Dr. Matthew Biel — a pediatric psychiatrist and chief medical officer of pediatric mental health startup Fort Health — echoed Dr. Morse’s comments and added that he doesn’t believe that the laws in question were written from a clinical perspective.
“The relationship between a patient, their family and their providers should be protected, private and highly individualized. It should be responsive to the healthcare needs and priorities of the patient and family, as well as the expertise and knowledge of the provider. Having something interrupt that because of politics and a culture war just seems really, really bad for patients and really bad for care,” he declared.
The fact that a child’s access to care can be stripped from them based on where they live is “super concerning,” Dr. Biel added. If a child is experiencing severe gender dysphoria, their doctor will know that they need gender-affirming care regardless of whether they live in Massachusetts or Texas, he said.
When a child is no longer allowed to receive gender-affirming care in their state, it can also cause immense distress for the entire family, Warbelow pointed out.
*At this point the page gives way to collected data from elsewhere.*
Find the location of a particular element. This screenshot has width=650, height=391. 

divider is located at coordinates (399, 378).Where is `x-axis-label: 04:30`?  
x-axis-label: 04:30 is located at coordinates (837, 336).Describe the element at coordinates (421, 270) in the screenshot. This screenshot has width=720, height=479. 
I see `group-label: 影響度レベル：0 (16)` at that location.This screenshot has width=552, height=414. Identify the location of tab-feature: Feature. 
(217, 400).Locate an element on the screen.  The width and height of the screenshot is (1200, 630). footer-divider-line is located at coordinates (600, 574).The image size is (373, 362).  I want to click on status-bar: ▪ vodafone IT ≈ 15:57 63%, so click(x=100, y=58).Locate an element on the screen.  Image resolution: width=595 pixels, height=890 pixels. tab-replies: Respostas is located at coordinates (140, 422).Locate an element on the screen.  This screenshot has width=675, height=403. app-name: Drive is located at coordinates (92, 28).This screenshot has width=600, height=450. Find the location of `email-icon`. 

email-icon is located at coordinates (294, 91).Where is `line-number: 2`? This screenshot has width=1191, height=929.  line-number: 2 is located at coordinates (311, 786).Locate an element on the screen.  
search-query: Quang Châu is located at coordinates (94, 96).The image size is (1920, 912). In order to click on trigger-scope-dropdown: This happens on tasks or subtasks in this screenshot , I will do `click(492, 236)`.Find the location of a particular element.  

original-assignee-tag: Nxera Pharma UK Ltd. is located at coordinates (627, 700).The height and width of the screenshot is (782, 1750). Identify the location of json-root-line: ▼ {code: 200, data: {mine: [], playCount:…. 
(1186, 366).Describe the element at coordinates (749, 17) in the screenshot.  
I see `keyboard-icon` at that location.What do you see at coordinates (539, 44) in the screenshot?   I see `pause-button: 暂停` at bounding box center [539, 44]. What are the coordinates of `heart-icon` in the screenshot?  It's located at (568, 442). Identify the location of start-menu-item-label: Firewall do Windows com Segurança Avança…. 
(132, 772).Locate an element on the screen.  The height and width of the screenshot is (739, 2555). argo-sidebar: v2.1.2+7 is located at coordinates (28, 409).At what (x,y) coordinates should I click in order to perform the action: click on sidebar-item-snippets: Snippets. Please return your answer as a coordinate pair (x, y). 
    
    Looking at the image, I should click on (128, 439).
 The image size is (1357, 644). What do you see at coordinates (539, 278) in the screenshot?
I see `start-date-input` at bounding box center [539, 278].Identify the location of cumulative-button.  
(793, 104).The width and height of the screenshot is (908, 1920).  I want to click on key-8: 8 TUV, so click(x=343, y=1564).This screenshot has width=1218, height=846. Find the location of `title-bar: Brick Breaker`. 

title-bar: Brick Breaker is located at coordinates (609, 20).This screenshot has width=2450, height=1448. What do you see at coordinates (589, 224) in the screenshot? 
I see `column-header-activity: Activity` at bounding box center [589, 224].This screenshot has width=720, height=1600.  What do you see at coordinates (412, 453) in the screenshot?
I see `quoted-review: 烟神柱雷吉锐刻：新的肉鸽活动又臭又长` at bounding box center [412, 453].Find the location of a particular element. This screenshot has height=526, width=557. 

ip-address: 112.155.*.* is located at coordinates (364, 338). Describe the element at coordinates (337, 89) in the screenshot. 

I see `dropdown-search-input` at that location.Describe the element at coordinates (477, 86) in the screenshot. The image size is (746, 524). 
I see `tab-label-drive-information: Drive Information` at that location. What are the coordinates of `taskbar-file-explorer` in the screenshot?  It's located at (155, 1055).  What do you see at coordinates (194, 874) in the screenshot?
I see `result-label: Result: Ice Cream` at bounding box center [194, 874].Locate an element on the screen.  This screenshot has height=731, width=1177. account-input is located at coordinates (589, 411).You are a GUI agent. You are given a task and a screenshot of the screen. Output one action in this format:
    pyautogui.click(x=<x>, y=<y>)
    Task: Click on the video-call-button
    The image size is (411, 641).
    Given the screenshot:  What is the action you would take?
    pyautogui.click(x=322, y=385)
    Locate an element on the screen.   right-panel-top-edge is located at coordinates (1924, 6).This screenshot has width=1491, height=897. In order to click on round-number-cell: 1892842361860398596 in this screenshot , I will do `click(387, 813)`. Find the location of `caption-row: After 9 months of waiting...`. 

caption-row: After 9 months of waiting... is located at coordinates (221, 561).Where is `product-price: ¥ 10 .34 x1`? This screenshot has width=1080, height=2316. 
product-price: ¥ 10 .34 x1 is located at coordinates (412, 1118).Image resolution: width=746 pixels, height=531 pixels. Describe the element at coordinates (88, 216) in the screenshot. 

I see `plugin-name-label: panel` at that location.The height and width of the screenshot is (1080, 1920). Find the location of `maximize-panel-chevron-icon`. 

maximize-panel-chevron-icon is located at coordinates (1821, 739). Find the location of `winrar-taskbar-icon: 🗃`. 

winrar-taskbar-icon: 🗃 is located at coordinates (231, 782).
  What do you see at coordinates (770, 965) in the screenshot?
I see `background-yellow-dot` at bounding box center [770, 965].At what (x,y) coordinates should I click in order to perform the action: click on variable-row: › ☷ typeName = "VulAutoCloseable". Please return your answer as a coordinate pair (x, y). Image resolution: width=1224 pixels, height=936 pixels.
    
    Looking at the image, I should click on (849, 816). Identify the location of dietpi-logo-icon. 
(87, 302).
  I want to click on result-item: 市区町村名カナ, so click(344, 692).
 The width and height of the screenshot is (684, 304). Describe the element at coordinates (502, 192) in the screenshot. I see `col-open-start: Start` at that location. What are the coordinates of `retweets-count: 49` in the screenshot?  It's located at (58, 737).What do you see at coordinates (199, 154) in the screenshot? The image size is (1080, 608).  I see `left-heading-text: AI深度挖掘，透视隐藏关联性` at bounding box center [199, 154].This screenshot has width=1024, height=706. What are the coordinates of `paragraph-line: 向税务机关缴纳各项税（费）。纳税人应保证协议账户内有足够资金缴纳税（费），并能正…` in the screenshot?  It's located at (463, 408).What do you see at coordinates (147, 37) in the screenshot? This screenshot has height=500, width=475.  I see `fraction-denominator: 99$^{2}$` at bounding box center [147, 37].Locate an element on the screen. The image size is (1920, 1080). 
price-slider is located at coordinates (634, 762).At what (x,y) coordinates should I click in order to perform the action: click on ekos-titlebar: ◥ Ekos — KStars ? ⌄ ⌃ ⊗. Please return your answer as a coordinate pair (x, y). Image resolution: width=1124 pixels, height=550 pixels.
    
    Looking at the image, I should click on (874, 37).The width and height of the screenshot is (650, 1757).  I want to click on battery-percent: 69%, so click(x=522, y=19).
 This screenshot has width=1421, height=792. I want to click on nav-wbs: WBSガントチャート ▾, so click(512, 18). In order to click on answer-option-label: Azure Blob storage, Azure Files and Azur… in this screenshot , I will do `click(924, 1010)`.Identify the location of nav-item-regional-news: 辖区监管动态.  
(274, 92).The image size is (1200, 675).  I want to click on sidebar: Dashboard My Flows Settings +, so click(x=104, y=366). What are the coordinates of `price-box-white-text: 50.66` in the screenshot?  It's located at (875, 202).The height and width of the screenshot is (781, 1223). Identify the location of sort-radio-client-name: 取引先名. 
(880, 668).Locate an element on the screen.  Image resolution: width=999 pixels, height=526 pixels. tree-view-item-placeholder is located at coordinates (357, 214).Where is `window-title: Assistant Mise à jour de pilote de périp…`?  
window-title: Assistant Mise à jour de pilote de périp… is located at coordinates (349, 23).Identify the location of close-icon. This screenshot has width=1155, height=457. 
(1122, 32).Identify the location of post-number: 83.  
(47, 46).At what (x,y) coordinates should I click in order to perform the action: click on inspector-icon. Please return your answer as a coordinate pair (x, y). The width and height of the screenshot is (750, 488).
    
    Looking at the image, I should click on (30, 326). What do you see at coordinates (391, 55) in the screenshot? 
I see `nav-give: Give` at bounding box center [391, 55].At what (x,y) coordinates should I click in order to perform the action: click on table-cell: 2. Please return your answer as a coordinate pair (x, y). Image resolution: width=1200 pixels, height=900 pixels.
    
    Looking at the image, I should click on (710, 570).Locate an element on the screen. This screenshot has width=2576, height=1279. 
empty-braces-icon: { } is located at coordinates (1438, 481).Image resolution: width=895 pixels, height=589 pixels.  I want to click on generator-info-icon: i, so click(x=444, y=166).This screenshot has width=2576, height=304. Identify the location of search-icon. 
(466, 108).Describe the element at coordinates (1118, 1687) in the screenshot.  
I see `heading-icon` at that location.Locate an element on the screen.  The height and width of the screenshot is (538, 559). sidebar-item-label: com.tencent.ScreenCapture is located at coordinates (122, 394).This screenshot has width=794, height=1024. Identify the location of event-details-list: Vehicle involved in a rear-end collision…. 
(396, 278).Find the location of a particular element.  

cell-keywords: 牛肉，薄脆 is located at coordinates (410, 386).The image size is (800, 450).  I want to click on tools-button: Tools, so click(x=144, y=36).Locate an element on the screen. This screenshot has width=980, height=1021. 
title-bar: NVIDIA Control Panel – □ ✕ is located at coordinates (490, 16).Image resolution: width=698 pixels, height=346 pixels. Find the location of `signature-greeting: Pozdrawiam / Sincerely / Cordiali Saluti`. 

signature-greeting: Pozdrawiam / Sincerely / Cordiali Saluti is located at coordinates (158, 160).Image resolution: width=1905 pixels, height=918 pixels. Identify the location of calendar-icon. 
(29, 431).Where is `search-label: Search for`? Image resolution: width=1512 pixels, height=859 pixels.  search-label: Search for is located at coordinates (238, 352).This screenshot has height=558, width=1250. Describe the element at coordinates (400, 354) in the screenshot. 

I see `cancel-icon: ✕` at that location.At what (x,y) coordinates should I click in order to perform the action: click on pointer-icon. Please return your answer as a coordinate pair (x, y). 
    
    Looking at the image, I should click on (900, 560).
She said her organization has heard stories from families who have moved out of a state they previously cherished due to gender-affirming care bans. This can be massively disruptive — families must say goodbye to their support systems, communities and friends. In some cases, families had to shutter small businesses, and in others, families moved away from grandparents who needed assistance, Warbelow said. There are also some cases where families are divided, meaning one parent remains at home with some of the kids in their home state, and another parent relocates with their transgender child to seek care for them elsewhere, she added.
“Even if these bills don’t pass or trans kids don’t reside in states where these bills are passing, they’re aware of these conversations. They read the news just like everybody else, and there is a real mental health toll that comes from being told that you don’t deserve to live as yourself,” Warbelow said.
How providers can fight misinformation
Many supporters of laws that strip transgender youth of their access to care lack an accurate understanding of what gender-affirming care is and how it’s delivered, Warbelow declared. She said that advocacy organizations like HRC are encouraging healthcare providers to speak up and educate the public about the fact that gender-affirming care is age-appropriate and medically necessary.
Warbelow added that the medical necessity of gender-affirming care has been backed by decades of research and is supported by every major medical association.
For example, the American Medical Association’s letter to the National Governors Association said that banning gender-affirming care for minors is a “dangerous governmental intrusion into the practice of medicine and will be detrimental to the health of transgender children across the country.”
Dr. Morse agreed, saying that gender-affirming care is “just as much a medical issue as high blood pressure or diabetes or anything else that doctors treat.” When transgender youth cannot access that care and experience feelings of intense sadness and depersonalization, those are “symptoms in the domain of psychiatric medicine” and must be addressed by medical professionals, he explained.
“Doctors sacrificed a lot in order to have the privilege of caring for people who need it. I think that we have an obligation to impart what we know from scientific and medical literature — which is that gender- affirming care improves lives and saves lives. We have to support our patients,” Dr. Morse declared.